Liv Ullmann è la cattiva sorella Ester, Per Oscarsson il marito dominato da lei e Trevor Howard appunto l’ispettore di polizia per il quale tutti gli indizi che indicano il dottore colpevole sono un po’ troppo banali. Di statura i comprimari: un’efficace Hanne Bork nei panni della sorella Emmie, che si rifiuta di vendere e non crede che Salem abbia davvero ucciso il bracciante; il grande caratterista Andrew Keir interpreta il Dr. Kemp, il direttore del manicomio; Rupert Davies è l’avvocato corrotto Clemens; Arthur Hewlett è Pop, l’inverosimile guardia notturna della fortezza.
L’enorme densità di tutto questo talento recitativo fa sembrare stranamente portentosi gli avvenimenti di un film sostanzialmente di “serie B”, con la presenza di von Sydow, Ullmann e Oscarsson, proprio l’ombra di Bergman conferisce a quella che è in realtà una piccola storia pulp una tale gravità che evoca un senso di disorientamento mentre il cervello tenta di mantenere in equilibrio impressioni assolutamente contraddittorie.

Ma una volta visto The Night Visitor, è difficile cancellare l’immagine del grande e dignitoso Max von Sydow che corre realmente in mutande per lunghe distanze attraverso neve e ghiaccio veri solo in mutande (c’è una ragione logica per questo che alla fine verrà rivelata).
Erano stati inizialmente contattati per la parte Steve McQueen e Christopher Lee, ma non sono entrambi immaginabili in quel paesaggio innevato rispetto alla disturbante prestazione di von Sydow che riesce a mantenere la propria dignità e, contro ogni previsione, riesce a non cadere mai nel ridicolo
E poi, ovviamente, c’è il pappagallo…

La combinazione di horror gotico e proto-slasher con quel cast prestigioso probabilmente spiega perché il film è praticamente svanito nel nulla. Del resto la storia difficilmente potrebbe piacere al pubblico di Bergman, mentre l’approccio lento e metodico della narrazione non si adatta alla ricerca di brividi viscerali del classico pubblico dell’horror.
Per non parlare di Laszlo Benedek, un “classico” di Hollywood, regista di opere come Morte di un commesso viaggiatore (Death of a Salesman, 1951) o Il selvaggio (The Wild One, 1953). Oltre che pioniere della TV avendo firmato Perry Mason, Mannix, L’ora di Alfred Hitchcock.
Un impasto che sulla carta non avrebbe dovuto portare nulla di buona. E si può proseguire. La sceneggiatura è di Guy Elmes, specialista in “B movies”, adattando un soggetto di Sam Roecca, prolifico scrittore televisivo di western e film di guerra. Prodotto da Mel Ferrer, già produttore del prodigioso thriller di Terence Yoing Gli occhi nella notte (Wait Until Dark, 1967), magistralmente interpretato da sua moglie Audrey Hepburn. Ferrer ingaggia in Svezia e Danimarca, ma gira in Gran Bretagna.

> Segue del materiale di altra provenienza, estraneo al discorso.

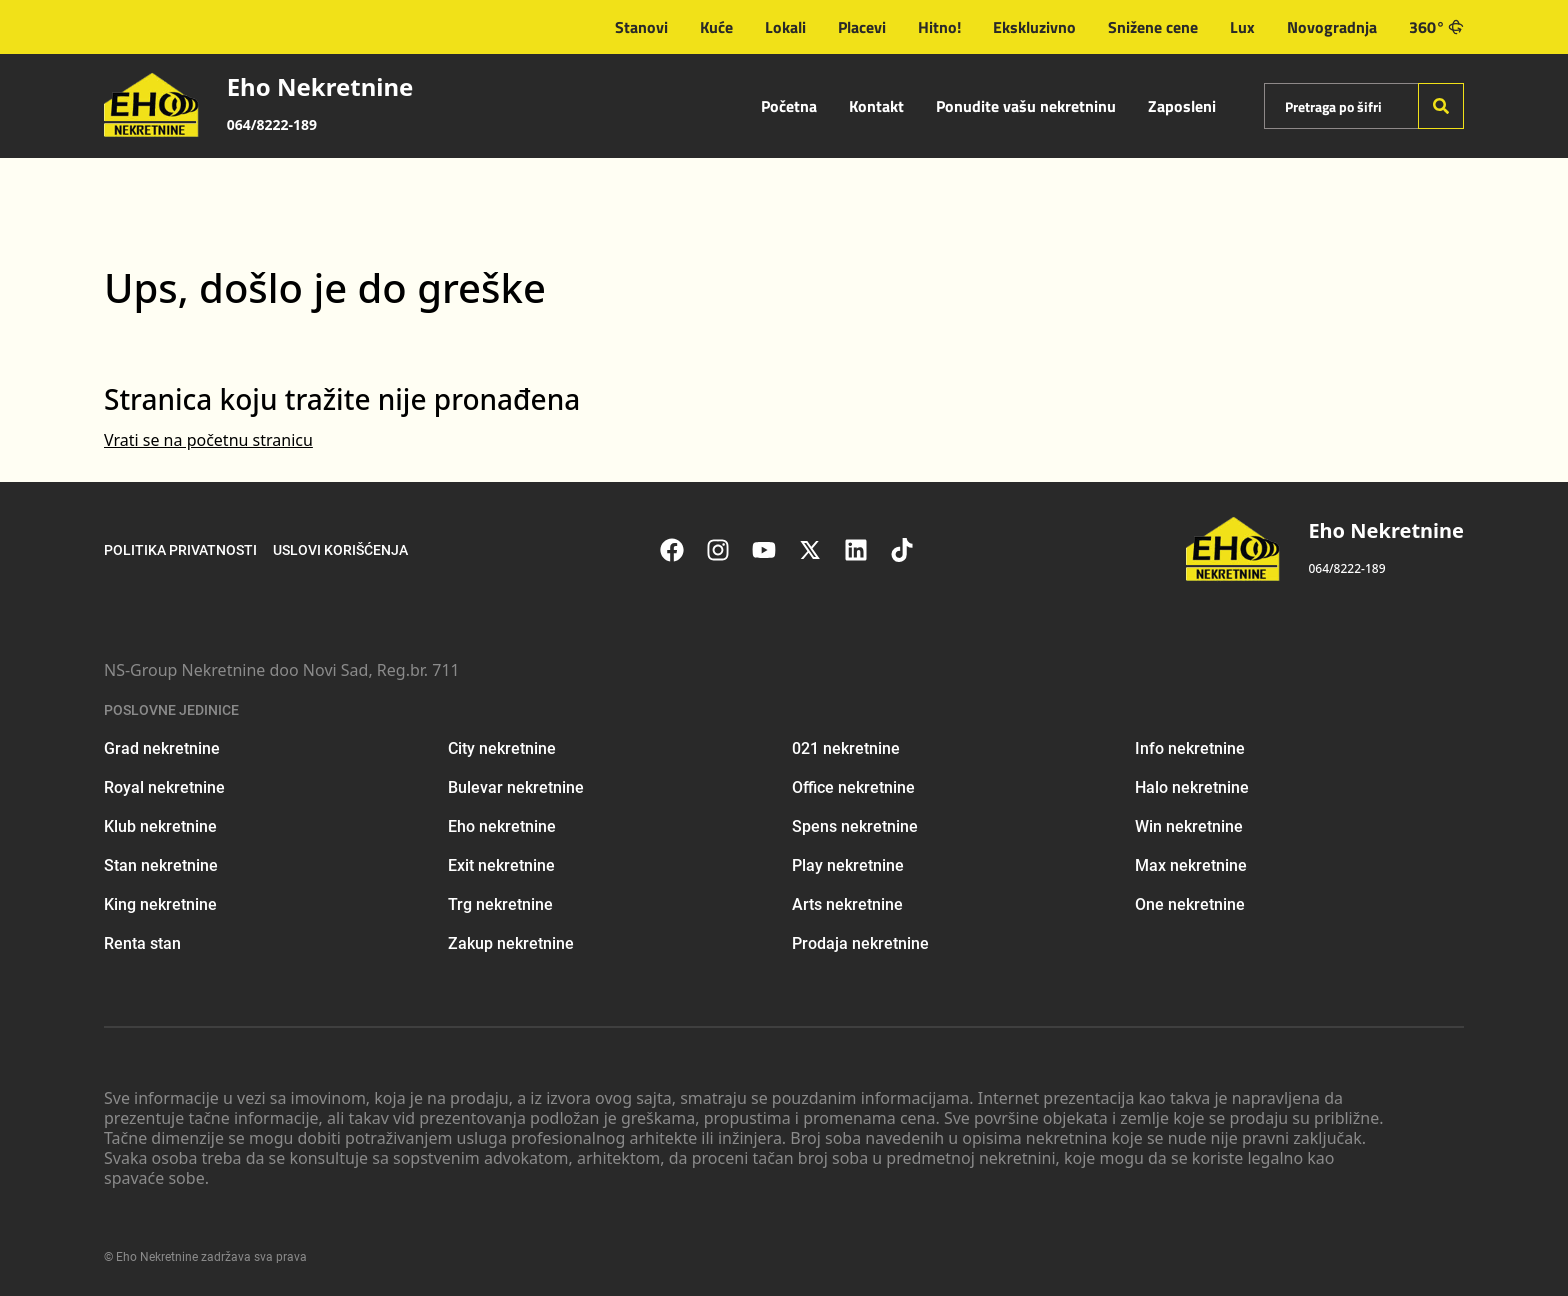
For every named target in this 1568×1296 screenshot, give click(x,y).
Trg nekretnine (500, 904)
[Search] (1441, 106)
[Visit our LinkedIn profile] (866, 550)
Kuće (716, 27)
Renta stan (142, 943)
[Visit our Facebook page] (682, 550)
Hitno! (939, 27)
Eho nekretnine (502, 826)
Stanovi (641, 27)
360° (1436, 27)
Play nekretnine (848, 865)
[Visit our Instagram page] (728, 550)
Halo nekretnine (1192, 787)
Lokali (785, 27)
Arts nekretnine (847, 904)
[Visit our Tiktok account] (912, 550)
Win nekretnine (1189, 826)
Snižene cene (1153, 27)
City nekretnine (502, 748)
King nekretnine (160, 904)
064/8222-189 (272, 124)
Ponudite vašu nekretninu (1026, 106)
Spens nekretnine (855, 826)
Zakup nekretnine (511, 943)
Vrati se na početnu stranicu (208, 440)
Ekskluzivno (1034, 27)
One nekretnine (1190, 904)
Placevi (862, 27)
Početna (789, 106)
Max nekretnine (1191, 865)
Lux (1242, 27)
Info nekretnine (1190, 748)
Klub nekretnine (160, 826)
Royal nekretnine (164, 787)
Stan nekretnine (161, 865)
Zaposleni (1182, 106)
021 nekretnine (846, 748)
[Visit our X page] (820, 550)
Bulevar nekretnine (516, 787)
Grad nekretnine (162, 748)
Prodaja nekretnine (860, 943)
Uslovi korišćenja (340, 550)
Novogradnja (1332, 27)
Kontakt (876, 106)
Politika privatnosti (180, 550)
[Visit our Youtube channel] (774, 550)
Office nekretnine (853, 787)
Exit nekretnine (501, 865)
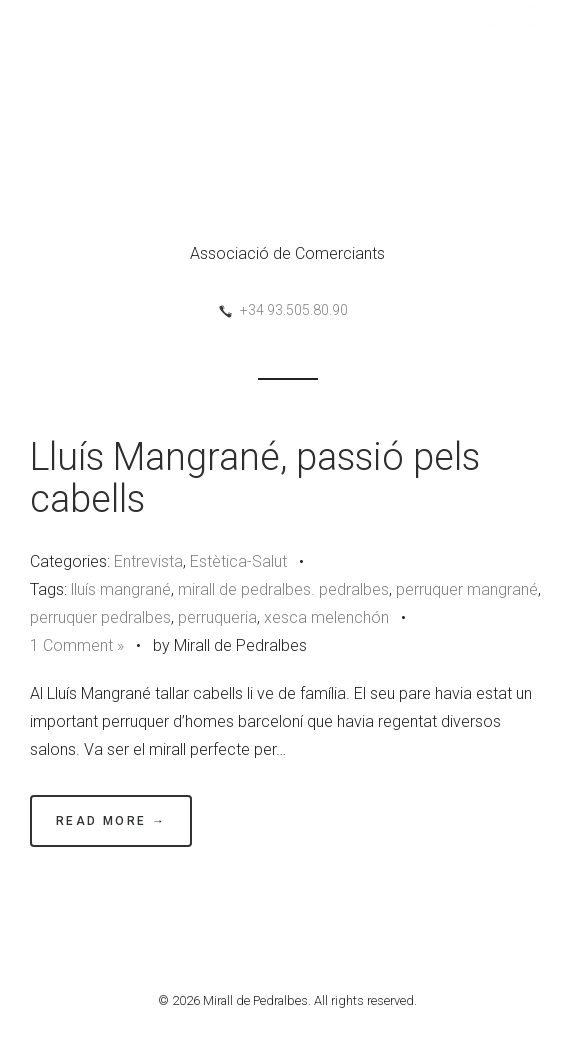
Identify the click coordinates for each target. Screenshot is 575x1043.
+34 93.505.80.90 (294, 310)
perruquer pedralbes (100, 617)
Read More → (111, 821)
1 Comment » (77, 645)
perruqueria (217, 617)
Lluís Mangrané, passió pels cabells (255, 478)
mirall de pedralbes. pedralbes (283, 589)
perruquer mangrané (467, 589)
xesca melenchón (326, 617)
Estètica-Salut (238, 561)
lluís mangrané (121, 589)
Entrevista (148, 561)
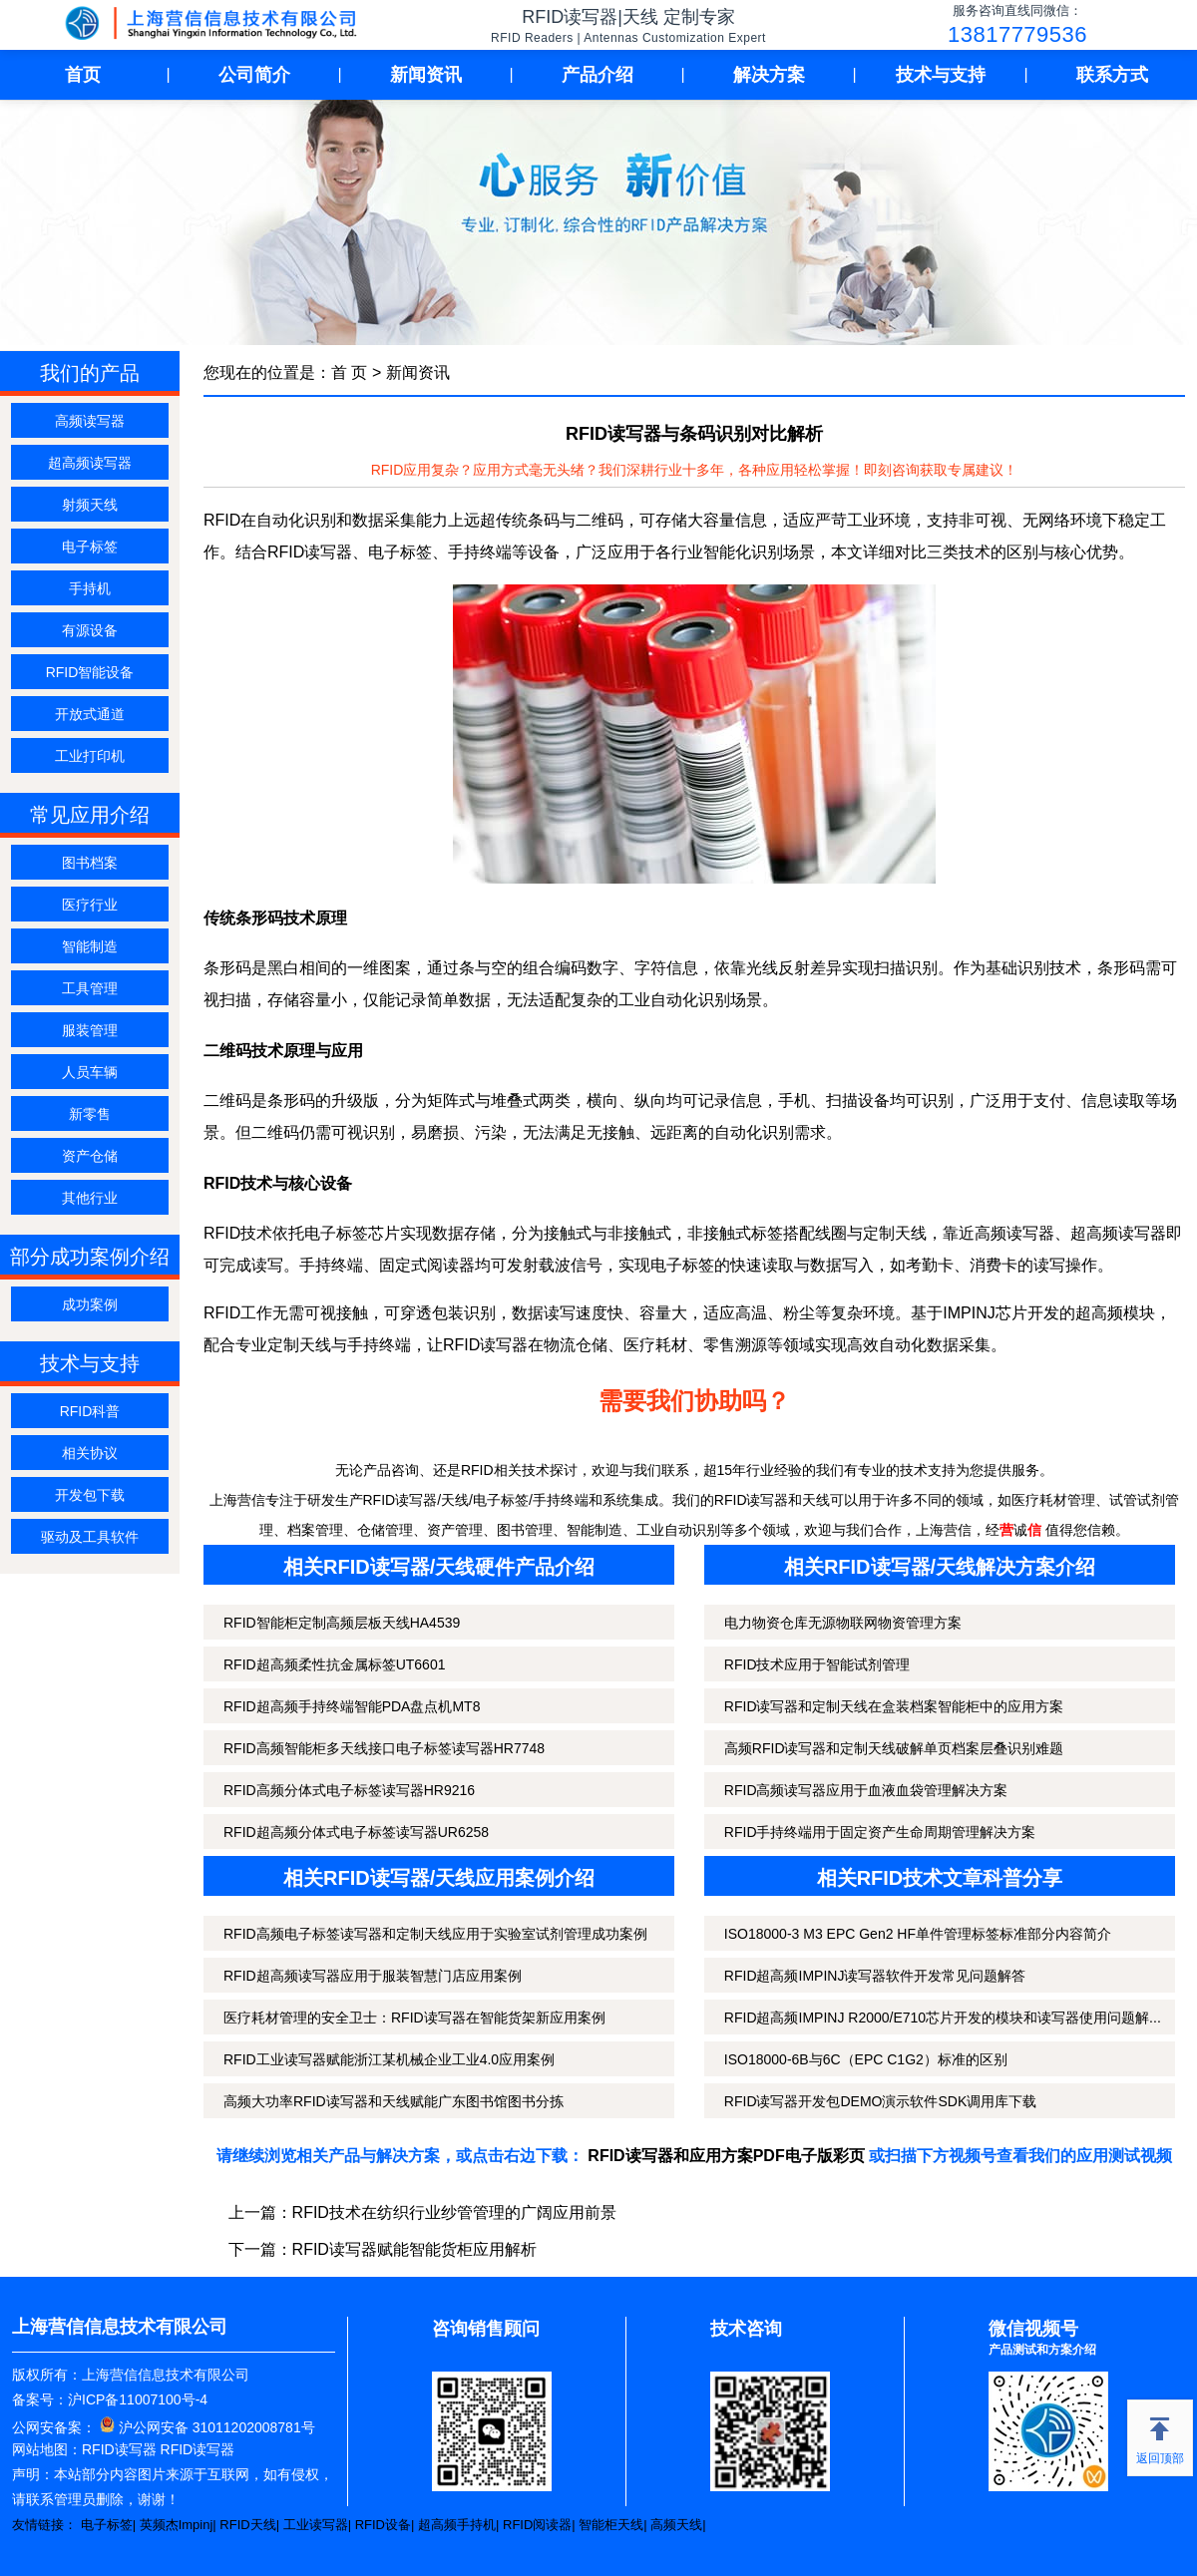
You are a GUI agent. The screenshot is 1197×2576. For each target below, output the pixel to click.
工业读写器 (315, 2524)
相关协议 (90, 1453)
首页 (83, 75)
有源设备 (90, 630)
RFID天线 (247, 2524)
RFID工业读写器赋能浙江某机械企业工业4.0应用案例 (389, 2059)
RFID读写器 (119, 2449)
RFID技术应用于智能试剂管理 (817, 1664)
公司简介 (254, 75)
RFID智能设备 (90, 672)
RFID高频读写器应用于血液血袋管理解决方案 (866, 1790)
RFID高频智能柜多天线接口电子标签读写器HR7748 (384, 1748)
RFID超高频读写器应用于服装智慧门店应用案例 (372, 1976)
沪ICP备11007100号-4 (137, 2399)
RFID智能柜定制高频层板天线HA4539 (341, 1623)
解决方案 (769, 75)
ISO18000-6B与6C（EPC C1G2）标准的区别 (865, 2059)
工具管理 (90, 988)
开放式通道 (90, 714)
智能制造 (90, 946)
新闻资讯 (426, 75)
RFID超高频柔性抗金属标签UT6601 (334, 1664)
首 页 (349, 372)
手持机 (90, 588)
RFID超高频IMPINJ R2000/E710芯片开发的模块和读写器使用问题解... (942, 2017)
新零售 (90, 1114)
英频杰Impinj (176, 2524)
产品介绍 (597, 75)
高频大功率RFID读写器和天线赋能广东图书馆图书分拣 (393, 2101)
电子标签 (90, 546)
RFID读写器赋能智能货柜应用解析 (414, 2249)
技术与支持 (941, 75)
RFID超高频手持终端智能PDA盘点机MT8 (351, 1706)
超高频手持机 (457, 2524)
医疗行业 (90, 905)
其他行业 (90, 1198)
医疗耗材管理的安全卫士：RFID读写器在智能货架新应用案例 (414, 2017)
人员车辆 (90, 1072)
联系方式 (1112, 75)
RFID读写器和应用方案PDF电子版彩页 (726, 2155)
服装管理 (90, 1030)
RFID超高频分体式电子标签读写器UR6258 (356, 1832)
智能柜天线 (611, 2524)
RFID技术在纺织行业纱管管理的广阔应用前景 (454, 2212)
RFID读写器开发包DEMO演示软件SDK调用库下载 (880, 2101)
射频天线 (90, 505)
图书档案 (90, 863)
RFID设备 (383, 2524)
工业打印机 (90, 756)
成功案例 (90, 1304)
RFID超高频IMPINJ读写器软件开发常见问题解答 (875, 1976)
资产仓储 (90, 1156)
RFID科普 (90, 1411)
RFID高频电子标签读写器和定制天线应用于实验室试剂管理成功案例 (435, 1934)
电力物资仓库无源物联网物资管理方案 (843, 1623)
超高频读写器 (90, 463)
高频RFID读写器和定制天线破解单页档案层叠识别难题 (894, 1748)
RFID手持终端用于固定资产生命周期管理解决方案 (880, 1832)
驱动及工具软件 (90, 1537)
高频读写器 (90, 421)
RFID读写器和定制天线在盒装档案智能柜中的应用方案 (894, 1706)
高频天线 (676, 2524)
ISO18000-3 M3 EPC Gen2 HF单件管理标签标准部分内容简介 (917, 1934)
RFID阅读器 (537, 2524)
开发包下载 (90, 1495)
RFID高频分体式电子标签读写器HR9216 (349, 1790)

Ferrer, come accennato, sceglie il regista Laslo Benedek, ungherese di Hollywood, che fa un lavoro efficace nel creare la giusta atmosfera, e gestisce tutti gli attori con calibrata precisione (von Sydow in particolare in un ruolo fisicamente impegnativo), ma è impossibile non continuare a chiedersi cosa stiamo facendo tutti in questa produzione, che sembra un episodio della serie thriller Tv di Brian Clemens degli anni ’70, con una narrazione inverosimile e artificiosa che si basa su un finale ironico che coinvolge il già citato pappagallo domestico.

Deludente la colonna sonora di Henry Mancini anche se funzionale.
Forse più che un grande thriller non celebrato The Night Visitor è un’autentica stranezza la cui esistenza indica gli strani percorsi che i produttori a volte hanno intrapreso per mettere insieme i finanziamenti internazionali negli anni successivi al forte declino degli studios di Hollywood. Eppure da vedere.